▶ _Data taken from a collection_
^^^^^^^^^^^^^^^^

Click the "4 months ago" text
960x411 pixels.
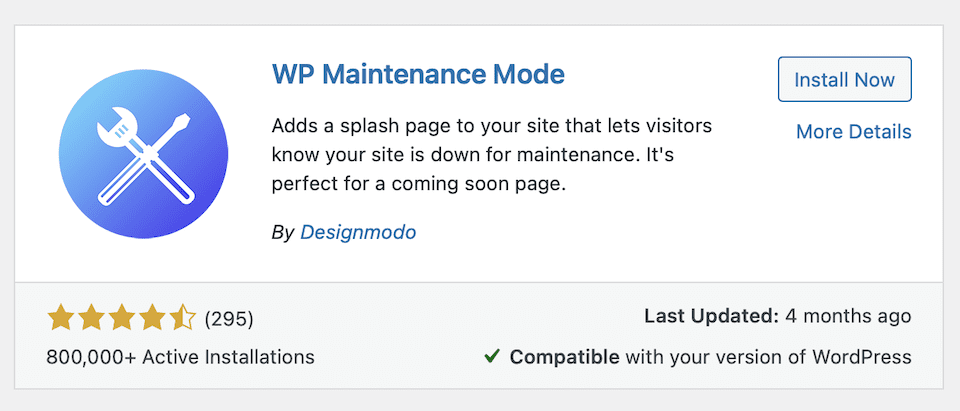click(849, 316)
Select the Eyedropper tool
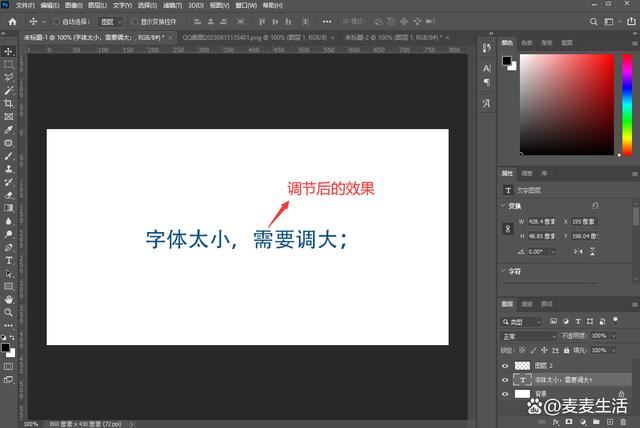The width and height of the screenshot is (640, 428). 8,130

^^^^^^^^^^^^^^^^

Print every one of the records above word for word, leaving the pictures out of your answer.

Click the "4 months ago" text
960x411 pixels.
click(849, 316)
Select the Eyedropper tool
The width and height of the screenshot is (640, 428). 8,130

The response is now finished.